# [Exercise]
Please retype the listing below without a single change.

# [Task material]

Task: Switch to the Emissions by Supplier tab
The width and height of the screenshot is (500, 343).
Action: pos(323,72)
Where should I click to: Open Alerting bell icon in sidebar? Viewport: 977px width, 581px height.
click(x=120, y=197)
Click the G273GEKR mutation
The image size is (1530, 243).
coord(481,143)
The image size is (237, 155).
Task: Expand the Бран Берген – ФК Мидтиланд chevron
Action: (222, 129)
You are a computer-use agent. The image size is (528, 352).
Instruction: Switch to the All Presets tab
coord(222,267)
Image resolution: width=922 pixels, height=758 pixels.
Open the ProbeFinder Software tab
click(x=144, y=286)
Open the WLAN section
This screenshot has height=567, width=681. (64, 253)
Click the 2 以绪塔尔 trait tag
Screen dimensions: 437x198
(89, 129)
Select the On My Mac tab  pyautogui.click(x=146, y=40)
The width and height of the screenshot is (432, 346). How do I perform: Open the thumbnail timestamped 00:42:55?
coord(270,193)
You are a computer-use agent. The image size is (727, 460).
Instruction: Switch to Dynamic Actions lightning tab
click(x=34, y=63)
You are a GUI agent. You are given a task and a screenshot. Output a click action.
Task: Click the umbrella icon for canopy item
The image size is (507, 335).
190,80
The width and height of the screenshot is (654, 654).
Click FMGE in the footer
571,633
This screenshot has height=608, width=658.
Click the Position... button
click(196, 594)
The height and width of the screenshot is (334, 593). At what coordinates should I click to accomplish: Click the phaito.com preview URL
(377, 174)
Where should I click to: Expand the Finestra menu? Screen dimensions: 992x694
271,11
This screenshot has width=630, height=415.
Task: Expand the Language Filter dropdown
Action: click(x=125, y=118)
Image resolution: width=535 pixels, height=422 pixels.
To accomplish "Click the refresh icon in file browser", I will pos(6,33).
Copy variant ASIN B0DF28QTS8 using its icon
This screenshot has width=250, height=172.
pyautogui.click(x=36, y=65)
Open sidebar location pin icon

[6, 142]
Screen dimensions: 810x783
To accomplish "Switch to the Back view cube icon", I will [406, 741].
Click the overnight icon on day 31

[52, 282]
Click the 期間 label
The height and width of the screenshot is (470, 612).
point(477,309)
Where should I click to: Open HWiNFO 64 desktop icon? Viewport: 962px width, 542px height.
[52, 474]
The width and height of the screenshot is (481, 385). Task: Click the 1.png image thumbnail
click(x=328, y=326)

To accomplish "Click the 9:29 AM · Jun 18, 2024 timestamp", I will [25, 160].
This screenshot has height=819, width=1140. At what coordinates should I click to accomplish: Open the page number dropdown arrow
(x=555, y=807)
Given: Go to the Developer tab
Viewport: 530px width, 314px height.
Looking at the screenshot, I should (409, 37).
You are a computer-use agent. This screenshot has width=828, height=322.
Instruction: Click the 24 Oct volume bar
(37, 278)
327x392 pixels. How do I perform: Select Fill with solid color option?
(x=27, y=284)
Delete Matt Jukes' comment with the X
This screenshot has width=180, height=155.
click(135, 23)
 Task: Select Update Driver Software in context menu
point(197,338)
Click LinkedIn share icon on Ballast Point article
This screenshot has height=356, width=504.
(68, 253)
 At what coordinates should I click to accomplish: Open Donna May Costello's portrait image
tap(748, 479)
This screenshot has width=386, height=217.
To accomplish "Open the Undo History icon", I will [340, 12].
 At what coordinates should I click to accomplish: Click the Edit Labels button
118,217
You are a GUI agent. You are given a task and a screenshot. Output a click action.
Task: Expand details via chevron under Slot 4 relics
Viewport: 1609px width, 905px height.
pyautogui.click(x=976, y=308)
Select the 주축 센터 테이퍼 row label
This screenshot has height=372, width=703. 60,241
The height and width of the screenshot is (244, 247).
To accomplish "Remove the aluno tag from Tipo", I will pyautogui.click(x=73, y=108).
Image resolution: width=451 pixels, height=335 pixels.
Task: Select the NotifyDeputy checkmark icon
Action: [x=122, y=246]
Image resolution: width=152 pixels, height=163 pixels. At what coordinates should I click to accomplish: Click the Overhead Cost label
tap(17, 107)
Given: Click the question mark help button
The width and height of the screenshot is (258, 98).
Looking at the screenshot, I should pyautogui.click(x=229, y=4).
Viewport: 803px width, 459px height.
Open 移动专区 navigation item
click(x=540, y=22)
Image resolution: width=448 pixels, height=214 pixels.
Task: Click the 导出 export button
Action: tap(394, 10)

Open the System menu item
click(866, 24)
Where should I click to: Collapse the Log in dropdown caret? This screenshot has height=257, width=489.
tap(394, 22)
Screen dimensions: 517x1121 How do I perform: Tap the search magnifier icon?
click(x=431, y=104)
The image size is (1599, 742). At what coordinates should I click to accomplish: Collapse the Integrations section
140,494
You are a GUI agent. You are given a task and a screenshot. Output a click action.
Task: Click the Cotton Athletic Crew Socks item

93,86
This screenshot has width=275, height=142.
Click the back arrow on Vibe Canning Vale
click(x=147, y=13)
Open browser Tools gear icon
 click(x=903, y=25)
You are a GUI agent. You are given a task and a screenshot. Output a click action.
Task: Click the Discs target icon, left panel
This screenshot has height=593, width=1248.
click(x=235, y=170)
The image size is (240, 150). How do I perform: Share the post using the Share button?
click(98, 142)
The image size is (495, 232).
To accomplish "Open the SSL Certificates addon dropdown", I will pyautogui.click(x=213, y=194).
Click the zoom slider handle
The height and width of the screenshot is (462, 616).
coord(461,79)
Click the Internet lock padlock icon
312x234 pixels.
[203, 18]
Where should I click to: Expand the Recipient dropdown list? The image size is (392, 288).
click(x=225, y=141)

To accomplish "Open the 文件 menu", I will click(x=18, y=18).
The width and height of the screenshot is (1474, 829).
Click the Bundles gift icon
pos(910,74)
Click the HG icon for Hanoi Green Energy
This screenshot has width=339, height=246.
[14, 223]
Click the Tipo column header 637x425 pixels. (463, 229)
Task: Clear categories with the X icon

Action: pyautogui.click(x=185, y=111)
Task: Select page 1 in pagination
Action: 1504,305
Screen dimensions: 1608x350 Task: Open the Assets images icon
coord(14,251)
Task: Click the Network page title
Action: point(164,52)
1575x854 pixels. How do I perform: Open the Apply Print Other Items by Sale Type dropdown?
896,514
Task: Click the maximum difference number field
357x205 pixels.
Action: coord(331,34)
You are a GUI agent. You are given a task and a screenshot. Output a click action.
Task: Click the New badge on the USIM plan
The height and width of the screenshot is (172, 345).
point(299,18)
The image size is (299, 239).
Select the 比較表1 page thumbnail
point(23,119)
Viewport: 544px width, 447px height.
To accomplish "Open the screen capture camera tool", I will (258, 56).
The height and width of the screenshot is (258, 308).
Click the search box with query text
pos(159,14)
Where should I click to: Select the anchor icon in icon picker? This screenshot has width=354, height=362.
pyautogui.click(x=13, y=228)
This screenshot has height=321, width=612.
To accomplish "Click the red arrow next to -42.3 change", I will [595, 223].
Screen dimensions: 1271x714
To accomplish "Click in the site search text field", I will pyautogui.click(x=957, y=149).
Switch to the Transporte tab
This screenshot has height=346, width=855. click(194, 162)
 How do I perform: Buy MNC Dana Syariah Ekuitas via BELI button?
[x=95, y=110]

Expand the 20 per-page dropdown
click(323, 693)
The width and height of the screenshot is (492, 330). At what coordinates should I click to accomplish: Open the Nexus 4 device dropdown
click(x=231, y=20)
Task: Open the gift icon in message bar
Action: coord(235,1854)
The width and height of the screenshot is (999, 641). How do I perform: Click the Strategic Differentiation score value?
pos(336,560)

# [Result]
Task: Switch to the Emissions by Supplier tab
The width and height of the screenshot is (500, 343).
Action: pos(323,72)
Where should I click to: Open Alerting bell icon in sidebar? Viewport: 977px width, 581px height.
click(x=120, y=197)
Click the G273GEKR mutation
The image size is (1530, 243).
coord(481,143)
The image size is (237, 155).
Task: Expand the Бран Берген – ФК Мидтиланд chevron
Action: (222, 129)
You are a computer-use agent. The image size is (528, 352).
Instruction: Switch to the All Presets tab
coord(222,267)
Image resolution: width=922 pixels, height=758 pixels.
Open the ProbeFinder Software tab
click(x=144, y=286)
Open the WLAN section
This screenshot has height=567, width=681. (64, 253)
Click the 2 以绪塔尔 trait tag
Screen dimensions: 437x198
(89, 129)
Select the On My Mac tab  pyautogui.click(x=146, y=40)
The width and height of the screenshot is (432, 346). How do I perform: Open the thumbnail timestamped 00:42:55?
coord(270,193)
You are a computer-use agent. The image size is (727, 460).
Instruction: Switch to Dynamic Actions lightning tab
click(x=34, y=63)
You are a GUI agent. You are given a task and a screenshot. Output a click action.
Task: Click the umbrella icon for canopy item
The image size is (507, 335).
190,80
The width and height of the screenshot is (654, 654).
Click FMGE in the footer
571,633
This screenshot has height=608, width=658.
Click the Position... button
click(196, 594)
The height and width of the screenshot is (334, 593). At what coordinates should I click to accomplish: Click the phaito.com preview URL
(377, 174)
Where should I click to: Expand the Finestra menu? Screen dimensions: 992x694
271,11
This screenshot has width=630, height=415.
Task: Expand the Language Filter dropdown
Action: click(x=125, y=118)
Image resolution: width=535 pixels, height=422 pixels.
To accomplish "Click the refresh icon in file browser", I will pos(6,33).
Copy variant ASIN B0DF28QTS8 using its icon
This screenshot has width=250, height=172.
pyautogui.click(x=36, y=65)
Open sidebar location pin icon

[6, 142]
Screen dimensions: 810x783
To accomplish "Switch to the Back view cube icon", I will [406, 741].
Click the overnight icon on day 31

[52, 282]
Click the 期間 label
The height and width of the screenshot is (470, 612).
point(477,309)
Where should I click to: Open HWiNFO 64 desktop icon? Viewport: 962px width, 542px height.
[52, 474]
The width and height of the screenshot is (481, 385). Task: Click the 1.png image thumbnail
click(x=328, y=326)

To accomplish "Click the 9:29 AM · Jun 18, 2024 timestamp", I will [25, 160].
This screenshot has height=819, width=1140. At what coordinates should I click to accomplish: Open the page number dropdown arrow
(x=555, y=807)
Given: Go to the Developer tab
Viewport: 530px width, 314px height.
Looking at the screenshot, I should (409, 37).
You are a computer-use agent. This screenshot has width=828, height=322.
Instruction: Click the 24 Oct volume bar
(37, 278)
327x392 pixels. How do I perform: Select Fill with solid color option?
(x=27, y=284)
Delete Matt Jukes' comment with the X
This screenshot has width=180, height=155.
click(135, 23)
 Task: Select Update Driver Software in context menu
point(197,338)
Click LinkedIn share icon on Ballast Point article
This screenshot has height=356, width=504.
(68, 253)
 At what coordinates should I click to accomplish: Open Donna May Costello's portrait image
tap(748, 479)
This screenshot has width=386, height=217.
To accomplish "Open the Undo History icon", I will [340, 12].
 At what coordinates should I click to accomplish: Click the Edit Labels button
118,217
You are a GUI agent. You are given a task and a screenshot. Output a click action.
Task: Expand details via chevron under Slot 4 relics
Viewport: 1609px width, 905px height.
pyautogui.click(x=976, y=308)
Select the 주축 센터 테이퍼 row label
This screenshot has height=372, width=703. 60,241
The height and width of the screenshot is (244, 247).
To accomplish "Remove the aluno tag from Tipo", I will pyautogui.click(x=73, y=108).
Image resolution: width=451 pixels, height=335 pixels.
Task: Select the NotifyDeputy checkmark icon
Action: [x=122, y=246]
Image resolution: width=152 pixels, height=163 pixels. At what coordinates should I click to accomplish: Click the Overhead Cost label
tap(17, 107)
Given: Click the question mark help button
The width and height of the screenshot is (258, 98).
Looking at the screenshot, I should pyautogui.click(x=229, y=4).
Viewport: 803px width, 459px height.
Open 移动专区 navigation item
click(x=540, y=22)
Image resolution: width=448 pixels, height=214 pixels.
Task: Click the 导出 export button
Action: tap(394, 10)

Open the System menu item
click(866, 24)
Where should I click to: Collapse the Log in dropdown caret? This screenshot has height=257, width=489.
tap(394, 22)
Screen dimensions: 517x1121 How do I perform: Tap the search magnifier icon?
click(x=431, y=104)
The image size is (1599, 742). At what coordinates should I click to accomplish: Collapse the Integrations section
140,494
You are a GUI agent. You are given a task and a screenshot. Output a click action.
Task: Click the Cotton Athletic Crew Socks item

93,86
This screenshot has width=275, height=142.
Click the back arrow on Vibe Canning Vale
click(x=147, y=13)
Open browser Tools gear icon
 click(x=903, y=25)
You are a GUI agent. You are given a task and a screenshot. Output a click action.
Task: Click the Discs target icon, left panel
This screenshot has height=593, width=1248.
click(x=235, y=170)
The image size is (240, 150). How do I perform: Share the post using the Share button?
click(98, 142)
The image size is (495, 232).
To accomplish "Open the SSL Certificates addon dropdown", I will pyautogui.click(x=213, y=194).
Click the zoom slider handle
The height and width of the screenshot is (462, 616).
coord(461,79)
Click the Internet lock padlock icon
312x234 pixels.
[203, 18]
Where should I click to: Expand the Recipient dropdown list? The image size is (392, 288).
click(x=225, y=141)

To accomplish "Open the 文件 menu", I will click(x=18, y=18).
The width and height of the screenshot is (1474, 829).
Click the Bundles gift icon
pos(910,74)
Click the HG icon for Hanoi Green Energy
This screenshot has width=339, height=246.
[14, 223]
Click the Tipo column header 637x425 pixels. (463, 229)
Task: Clear categories with the X icon

Action: pyautogui.click(x=185, y=111)
Task: Select page 1 in pagination
Action: 1504,305
Screen dimensions: 1608x350 Task: Open the Assets images icon
coord(14,251)
Task: Click the Network page title
Action: point(164,52)
1575x854 pixels. How do I perform: Open the Apply Print Other Items by Sale Type dropdown?
896,514
Task: Click the maximum difference number field
357x205 pixels.
Action: coord(331,34)
You are a GUI agent. You are given a task and a screenshot. Output a click action.
Task: Click the New badge on the USIM plan
The height and width of the screenshot is (172, 345).
point(299,18)
The image size is (299, 239).
Select the 比較表1 page thumbnail
point(23,119)
Viewport: 544px width, 447px height.
To accomplish "Open the screen capture camera tool", I will (258, 56).
The height and width of the screenshot is (258, 308).
Click the search box with query text
pos(159,14)
Where should I click to: Select the anchor icon in icon picker? This screenshot has width=354, height=362.
pyautogui.click(x=13, y=228)
This screenshot has height=321, width=612.
To accomplish "Click the red arrow next to -42.3 change", I will [595, 223].
Screen dimensions: 1271x714
To accomplish "Click in the site search text field", I will pyautogui.click(x=957, y=149).
Switch to the Transporte tab
This screenshot has height=346, width=855. click(194, 162)
 How do I perform: Buy MNC Dana Syariah Ekuitas via BELI button?
[x=95, y=110]

Expand the 20 per-page dropdown
click(323, 693)
The width and height of the screenshot is (492, 330). At what coordinates should I click to accomplish: Open the Nexus 4 device dropdown
click(x=231, y=20)
Task: Open the gift icon in message bar
Action: coord(235,1854)
The width and height of the screenshot is (999, 641). How do I perform: Click the Strategic Differentiation score value?
pos(336,560)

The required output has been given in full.